Tracks API calls made to S3 buckets.
Feature 5: Cost Optimization
Helps reduce AWS costs by identifying underused resources.
Example:
Finds idle EC2 instances and shuts them down.
Identifies over-provisioned RDS databases.
Feature 6: Scaling & Automation
Integrates with AWS Auto Scaling to adjust resources automatically.
Example:
If CPU utilization exceeds 70%, add more EC2 instances.
If API request rate drops below 100 per second, reduce resources.
Customizable visual representation of monitored metrics with dashboards.
Automated responses to changes in your AWS environment with events.
Understanding Metrics and Alarms
What Are Metrics?
Metrics provide data points on AWS resource performance. Some common CloudWatch metrics include:
EC2 Instance CPU Utilization (Percentage of CPU usage)
Memory Utilization (Custom metric, as AWS does not track this by default)
API Requests (Number of API calls made to a service)
What Are Alarms?
Alarms help automate responses to metric changes. For example, if CPU usage exceeds 80%, CloudWatch can:
Send an email notification.
Trigger an Auto Scaling event to add instances.
Restart the EC2 instance.
Hands-on Demonstration #1: Configuring a CloudWatch Alarm for EC2 CPU Utilization
First create an EC2 instance with t2.micro and we will manually spike the CPU for demo purpose to see Realtime CPU Spikes.

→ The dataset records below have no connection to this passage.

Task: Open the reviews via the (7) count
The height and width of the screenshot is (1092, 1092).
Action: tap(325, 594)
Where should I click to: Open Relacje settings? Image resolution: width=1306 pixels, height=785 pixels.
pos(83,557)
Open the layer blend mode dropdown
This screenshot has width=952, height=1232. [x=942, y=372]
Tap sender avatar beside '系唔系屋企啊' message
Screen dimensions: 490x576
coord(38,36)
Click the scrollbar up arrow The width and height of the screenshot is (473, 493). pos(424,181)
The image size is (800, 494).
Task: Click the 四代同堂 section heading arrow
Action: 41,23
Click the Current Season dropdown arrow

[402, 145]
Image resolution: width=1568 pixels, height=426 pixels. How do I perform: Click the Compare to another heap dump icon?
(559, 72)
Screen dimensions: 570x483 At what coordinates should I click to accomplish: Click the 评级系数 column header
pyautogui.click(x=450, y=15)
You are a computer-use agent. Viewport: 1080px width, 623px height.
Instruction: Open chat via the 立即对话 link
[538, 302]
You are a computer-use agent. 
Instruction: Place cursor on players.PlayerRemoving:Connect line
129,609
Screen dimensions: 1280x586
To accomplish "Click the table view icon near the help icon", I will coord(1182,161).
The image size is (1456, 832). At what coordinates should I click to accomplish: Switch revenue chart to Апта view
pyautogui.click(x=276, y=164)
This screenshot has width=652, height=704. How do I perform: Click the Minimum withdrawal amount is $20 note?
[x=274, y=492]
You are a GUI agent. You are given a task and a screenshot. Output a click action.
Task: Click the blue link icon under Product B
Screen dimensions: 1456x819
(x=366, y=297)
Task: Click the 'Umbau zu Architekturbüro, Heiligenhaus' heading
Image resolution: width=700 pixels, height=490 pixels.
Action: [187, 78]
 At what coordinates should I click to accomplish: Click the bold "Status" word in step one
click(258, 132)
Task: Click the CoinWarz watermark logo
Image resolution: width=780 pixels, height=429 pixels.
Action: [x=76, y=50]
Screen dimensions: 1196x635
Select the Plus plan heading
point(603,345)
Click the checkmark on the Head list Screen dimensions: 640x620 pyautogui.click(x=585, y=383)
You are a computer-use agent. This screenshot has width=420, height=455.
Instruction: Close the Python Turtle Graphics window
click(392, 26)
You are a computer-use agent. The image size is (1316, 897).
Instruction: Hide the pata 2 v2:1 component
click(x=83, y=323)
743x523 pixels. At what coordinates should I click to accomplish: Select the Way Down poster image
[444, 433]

By default EC2 instance send the metrices in span of 5 min, but we will change to 1 min here’s how:
- Select the EC2 instance > Monitoring > Manage Detailed Monitoring
- Just Enable
- Create a file for CPU Spikes manually in your EC2:
vim cpu_spike.py
import time
def simulate_cpu_spike(duration=30, cpu_percent=80):
print(f"Simulating CPU spike at {cpu_percent}%...")
start_time = time.time()
# Calculate the number of iterations needed to achieve the desired CPU utilization
target_percent = cpu_percent / 100
total_iterations = int(target_percent * 5_000_000) # Adjust the number as needed
# Perform simple arithmetic operations to spike CPU utilization
for _ in range(total_iterations):
result = 0
for i in range(1, 1001):
result += i
# Wait for the rest of the time interval
elapsed_time = time.time() - start_time
remaining_time = max(0, duration - elapsed_time)
time.sleep(remaining_time)
print("CPU spike simulation completed.")
if __name__ == '__main__':
# Simulate a CPU spike for 30 seconds with 80% CPU utilization
simulate_cpu_spike(duration=30, cpu_percent=80)
- Run the script
python3 cpu_spike.py
- As you can see our CPU Spike has increased: Below is EC2 Instance > Monitor
- See in Cloudwatch too
Our EC2 has spiked up to 100% with our python script! Successfully.
Note: We can change the graph view mode in different types too.
Let’s Note Some Points
If in a organisation our CPU Utilization is constantly hitting up to 70%-80%-90% with average time of 5-10min then we set the alarm, because that’s not a good indication for ongoing application. And also if CPU hits 100% for 1 sec that’s not a major issue but yes it’s a issue as well.
Let's Define Alarm Conditions
This alarm will notify when something goes bad in your EC2 instances or other services.
If issue is very critical you will get the notification in your mobile phone and you fix the problem instantly.
- Go to your Cloud watch > Alarms > In alarm > Create alarm
- Select Metrics to setup your alarm
- Select statistic to average (ideal for production)
Note: for demo purpose we will keep statistic to max (cause we can’t wait for longer period of time)
- Maximum with 1 min for demo purpose
- If CPU reaches equal or greater than 50% we will get an alarm.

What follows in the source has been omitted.